Leading edge technology can offer any industry the means to sharpen the tools that it uses to make products that much more quickly and cost effectively. It can also replace old ways of achieving objectives. Such technology is exciting but often imposes capital costs that restrict its growth, particularly in times of consolidation.

To some extent, this is obviously happening in the packaging industry. Disciplines, including digital printing and radio frequency identification, are obvious areas that are waiting on the sidelines to be tapped into wholesale.

The trouble is that the seeds of profit need to be regularly watered by investors with vision… the vision to understand that old adage that explains the need to speculate in order to accumulate.

I am not saying that all sectors of our industry are laying to waste avenues of opportunity. I am saying some are being forced to restrict their growth in a cold climate… and, by doing so, will only serve to make the climate colder.
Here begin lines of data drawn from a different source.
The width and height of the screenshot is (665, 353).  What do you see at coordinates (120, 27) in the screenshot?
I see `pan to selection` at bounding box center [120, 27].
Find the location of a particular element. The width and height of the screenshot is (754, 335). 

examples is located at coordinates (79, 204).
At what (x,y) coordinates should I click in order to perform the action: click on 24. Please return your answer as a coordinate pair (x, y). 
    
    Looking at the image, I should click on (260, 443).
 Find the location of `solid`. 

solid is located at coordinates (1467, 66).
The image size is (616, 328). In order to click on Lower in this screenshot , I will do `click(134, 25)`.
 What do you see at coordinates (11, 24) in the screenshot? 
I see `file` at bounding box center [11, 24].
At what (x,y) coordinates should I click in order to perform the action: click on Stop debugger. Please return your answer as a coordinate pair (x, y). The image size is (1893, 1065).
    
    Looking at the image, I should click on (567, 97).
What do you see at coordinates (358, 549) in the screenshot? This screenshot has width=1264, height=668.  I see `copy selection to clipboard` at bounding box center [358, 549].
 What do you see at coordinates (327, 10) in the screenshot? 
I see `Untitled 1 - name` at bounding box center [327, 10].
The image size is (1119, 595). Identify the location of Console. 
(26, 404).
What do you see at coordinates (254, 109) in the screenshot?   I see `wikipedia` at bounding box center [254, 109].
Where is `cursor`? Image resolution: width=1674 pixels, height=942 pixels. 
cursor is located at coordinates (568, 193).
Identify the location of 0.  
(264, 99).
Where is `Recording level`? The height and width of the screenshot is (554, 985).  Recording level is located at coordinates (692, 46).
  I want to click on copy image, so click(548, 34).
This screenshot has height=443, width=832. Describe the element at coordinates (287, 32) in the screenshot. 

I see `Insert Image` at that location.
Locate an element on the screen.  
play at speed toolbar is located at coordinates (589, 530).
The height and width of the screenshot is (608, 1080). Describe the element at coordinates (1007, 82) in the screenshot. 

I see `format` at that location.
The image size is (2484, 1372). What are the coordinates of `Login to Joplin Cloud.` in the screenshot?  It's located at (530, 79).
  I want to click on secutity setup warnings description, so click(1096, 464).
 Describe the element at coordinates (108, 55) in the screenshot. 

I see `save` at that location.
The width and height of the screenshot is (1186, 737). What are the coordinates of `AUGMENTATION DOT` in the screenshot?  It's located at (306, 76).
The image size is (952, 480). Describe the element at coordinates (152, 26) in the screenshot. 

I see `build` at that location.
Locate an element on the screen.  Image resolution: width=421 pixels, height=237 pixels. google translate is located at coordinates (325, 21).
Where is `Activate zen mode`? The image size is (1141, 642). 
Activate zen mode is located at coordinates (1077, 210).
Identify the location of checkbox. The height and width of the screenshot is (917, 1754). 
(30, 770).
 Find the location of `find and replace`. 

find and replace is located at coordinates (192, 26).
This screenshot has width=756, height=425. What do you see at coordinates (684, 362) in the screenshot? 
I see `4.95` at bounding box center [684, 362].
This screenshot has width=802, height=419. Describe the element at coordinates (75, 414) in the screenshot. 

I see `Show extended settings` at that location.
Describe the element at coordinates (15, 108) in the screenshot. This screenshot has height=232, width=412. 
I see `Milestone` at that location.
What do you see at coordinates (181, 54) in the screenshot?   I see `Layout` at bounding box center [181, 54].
Digital printing was introduced to the industry with a great fanfare of trumpets, but its progress is slow, presumably because of high material costs and the necessary workload to enable users to recover their costs in a reasonable time frame. In the meantime, flexo is riding on the crest of a wave, presumably very much at digital’s expense.

Some new disciplines, of course, require the right infrastructure to flower… and RFID is just one of these disciplines. RFID offers many sectors of our industry immense advantages but, in many instances, it will affect all links of the packaging chain. It is an avenue which must be travelled down and leading retailers such as M&S are signposting the way.